RECORDS FOR THIS EXERCISE
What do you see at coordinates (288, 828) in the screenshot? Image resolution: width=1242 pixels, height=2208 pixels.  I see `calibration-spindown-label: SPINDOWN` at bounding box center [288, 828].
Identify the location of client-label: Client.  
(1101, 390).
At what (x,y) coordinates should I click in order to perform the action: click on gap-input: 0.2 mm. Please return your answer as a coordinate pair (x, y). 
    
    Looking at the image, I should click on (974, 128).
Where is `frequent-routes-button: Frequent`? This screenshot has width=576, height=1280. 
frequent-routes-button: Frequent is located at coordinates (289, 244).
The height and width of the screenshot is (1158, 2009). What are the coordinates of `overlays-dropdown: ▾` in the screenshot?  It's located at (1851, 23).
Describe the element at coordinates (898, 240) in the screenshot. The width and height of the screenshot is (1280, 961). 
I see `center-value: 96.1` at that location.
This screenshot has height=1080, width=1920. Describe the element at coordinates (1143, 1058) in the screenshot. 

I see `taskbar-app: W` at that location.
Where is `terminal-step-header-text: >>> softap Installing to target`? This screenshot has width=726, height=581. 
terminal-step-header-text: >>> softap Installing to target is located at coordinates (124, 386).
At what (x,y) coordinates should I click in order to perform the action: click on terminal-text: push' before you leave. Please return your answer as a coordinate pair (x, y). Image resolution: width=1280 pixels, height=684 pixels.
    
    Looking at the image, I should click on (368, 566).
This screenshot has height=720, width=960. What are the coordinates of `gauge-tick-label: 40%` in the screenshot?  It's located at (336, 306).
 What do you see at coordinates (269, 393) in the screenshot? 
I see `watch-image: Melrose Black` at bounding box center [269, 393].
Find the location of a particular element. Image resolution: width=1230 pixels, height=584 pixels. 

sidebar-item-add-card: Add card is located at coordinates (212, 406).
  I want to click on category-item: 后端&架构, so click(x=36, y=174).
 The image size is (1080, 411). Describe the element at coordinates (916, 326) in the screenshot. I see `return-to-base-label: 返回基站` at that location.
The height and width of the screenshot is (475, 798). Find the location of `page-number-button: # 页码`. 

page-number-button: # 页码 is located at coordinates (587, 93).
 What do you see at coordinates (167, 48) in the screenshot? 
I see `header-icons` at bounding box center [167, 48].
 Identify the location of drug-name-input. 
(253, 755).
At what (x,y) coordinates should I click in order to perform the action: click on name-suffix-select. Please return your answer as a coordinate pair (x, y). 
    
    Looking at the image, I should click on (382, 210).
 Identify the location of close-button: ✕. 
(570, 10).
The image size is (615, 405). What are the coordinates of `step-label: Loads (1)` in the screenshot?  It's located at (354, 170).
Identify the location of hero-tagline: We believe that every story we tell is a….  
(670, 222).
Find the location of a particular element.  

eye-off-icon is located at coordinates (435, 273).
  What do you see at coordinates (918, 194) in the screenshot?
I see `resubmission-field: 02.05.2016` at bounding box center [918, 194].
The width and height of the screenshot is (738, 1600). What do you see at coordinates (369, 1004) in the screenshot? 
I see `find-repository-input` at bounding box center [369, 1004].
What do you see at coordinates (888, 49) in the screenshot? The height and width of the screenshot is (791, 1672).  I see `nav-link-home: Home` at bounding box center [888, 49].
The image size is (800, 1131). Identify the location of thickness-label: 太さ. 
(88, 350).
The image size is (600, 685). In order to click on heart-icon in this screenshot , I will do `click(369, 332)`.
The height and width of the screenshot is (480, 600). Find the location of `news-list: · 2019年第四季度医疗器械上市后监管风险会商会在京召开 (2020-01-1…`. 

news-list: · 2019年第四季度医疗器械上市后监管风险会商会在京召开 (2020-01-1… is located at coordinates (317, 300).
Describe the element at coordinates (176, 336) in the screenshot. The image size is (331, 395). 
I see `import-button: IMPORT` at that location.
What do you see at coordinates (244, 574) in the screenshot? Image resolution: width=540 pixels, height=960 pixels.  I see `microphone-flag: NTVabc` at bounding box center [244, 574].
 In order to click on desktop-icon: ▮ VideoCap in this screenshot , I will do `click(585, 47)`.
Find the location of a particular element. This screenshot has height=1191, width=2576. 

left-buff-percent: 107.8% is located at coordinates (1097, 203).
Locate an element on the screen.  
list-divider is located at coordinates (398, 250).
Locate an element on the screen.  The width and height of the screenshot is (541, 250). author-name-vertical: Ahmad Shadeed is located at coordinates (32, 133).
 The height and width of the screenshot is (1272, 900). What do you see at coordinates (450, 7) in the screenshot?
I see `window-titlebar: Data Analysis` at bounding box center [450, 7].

EXERCISE
Could you copy out every one of the entries above, word for word, without changing anything?

SOLUTION FOR THIS TASK
What do you see at coordinates (288, 828) in the screenshot? Image resolution: width=1242 pixels, height=2208 pixels.  I see `calibration-spindown-label: SPINDOWN` at bounding box center [288, 828].
Identify the location of client-label: Client.  
(1101, 390).
At what (x,y) coordinates should I click in order to perform the action: click on gap-input: 0.2 mm. Please return your answer as a coordinate pair (x, y). 
    
    Looking at the image, I should click on (974, 128).
Where is `frequent-routes-button: Frequent`? This screenshot has width=576, height=1280. 
frequent-routes-button: Frequent is located at coordinates (289, 244).
The height and width of the screenshot is (1158, 2009). What are the coordinates of `overlays-dropdown: ▾` in the screenshot?  It's located at (1851, 23).
Describe the element at coordinates (898, 240) in the screenshot. The width and height of the screenshot is (1280, 961). 
I see `center-value: 96.1` at that location.
This screenshot has height=1080, width=1920. Describe the element at coordinates (1143, 1058) in the screenshot. 

I see `taskbar-app: W` at that location.
Where is `terminal-step-header-text: >>> softap Installing to target`? This screenshot has width=726, height=581. 
terminal-step-header-text: >>> softap Installing to target is located at coordinates (124, 386).
At what (x,y) coordinates should I click in order to perform the action: click on terminal-text: push' before you leave. Please return your answer as a coordinate pair (x, y). Image resolution: width=1280 pixels, height=684 pixels.
    
    Looking at the image, I should click on (368, 566).
This screenshot has height=720, width=960. What are the coordinates of `gauge-tick-label: 40%` in the screenshot?  It's located at (336, 306).
 What do you see at coordinates (269, 393) in the screenshot? 
I see `watch-image: Melrose Black` at bounding box center [269, 393].
Find the location of a particular element. Image resolution: width=1230 pixels, height=584 pixels. 

sidebar-item-add-card: Add card is located at coordinates (212, 406).
  I want to click on category-item: 后端&架构, so click(x=36, y=174).
 The image size is (1080, 411). Describe the element at coordinates (916, 326) in the screenshot. I see `return-to-base-label: 返回基站` at that location.
The height and width of the screenshot is (475, 798). Find the location of `page-number-button: # 页码`. 

page-number-button: # 页码 is located at coordinates (587, 93).
 What do you see at coordinates (167, 48) in the screenshot? 
I see `header-icons` at bounding box center [167, 48].
 Identify the location of drug-name-input. 
(253, 755).
At what (x,y) coordinates should I click in order to perform the action: click on name-suffix-select. Please return your answer as a coordinate pair (x, y). 
    
    Looking at the image, I should click on (382, 210).
 Identify the location of close-button: ✕. 
(570, 10).
The image size is (615, 405). What are the coordinates of `step-label: Loads (1)` in the screenshot?  It's located at (354, 170).
Identify the location of hero-tagline: We believe that every story we tell is a….  
(670, 222).
Find the location of a particular element.  

eye-off-icon is located at coordinates (435, 273).
  What do you see at coordinates (918, 194) in the screenshot?
I see `resubmission-field: 02.05.2016` at bounding box center [918, 194].
The width and height of the screenshot is (738, 1600). What do you see at coordinates (369, 1004) in the screenshot? 
I see `find-repository-input` at bounding box center [369, 1004].
What do you see at coordinates (888, 49) in the screenshot? The height and width of the screenshot is (791, 1672).  I see `nav-link-home: Home` at bounding box center [888, 49].
The image size is (800, 1131). Identify the location of thickness-label: 太さ. 
(88, 350).
The image size is (600, 685). In order to click on heart-icon in this screenshot , I will do `click(369, 332)`.
The height and width of the screenshot is (480, 600). Find the location of `news-list: · 2019年第四季度医疗器械上市后监管风险会商会在京召开 (2020-01-1…`. 

news-list: · 2019年第四季度医疗器械上市后监管风险会商会在京召开 (2020-01-1… is located at coordinates (317, 300).
Describe the element at coordinates (176, 336) in the screenshot. The image size is (331, 395). 
I see `import-button: IMPORT` at that location.
What do you see at coordinates (244, 574) in the screenshot? Image resolution: width=540 pixels, height=960 pixels.  I see `microphone-flag: NTVabc` at bounding box center [244, 574].
 In order to click on desktop-icon: ▮ VideoCap in this screenshot , I will do `click(585, 47)`.
Find the location of a particular element. This screenshot has height=1191, width=2576. 

left-buff-percent: 107.8% is located at coordinates (1097, 203).
Locate an element on the screen.  
list-divider is located at coordinates (398, 250).
Locate an element on the screen.  The width and height of the screenshot is (541, 250). author-name-vertical: Ahmad Shadeed is located at coordinates (32, 133).
 The height and width of the screenshot is (1272, 900). What do you see at coordinates (450, 7) in the screenshot?
I see `window-titlebar: Data Analysis` at bounding box center [450, 7].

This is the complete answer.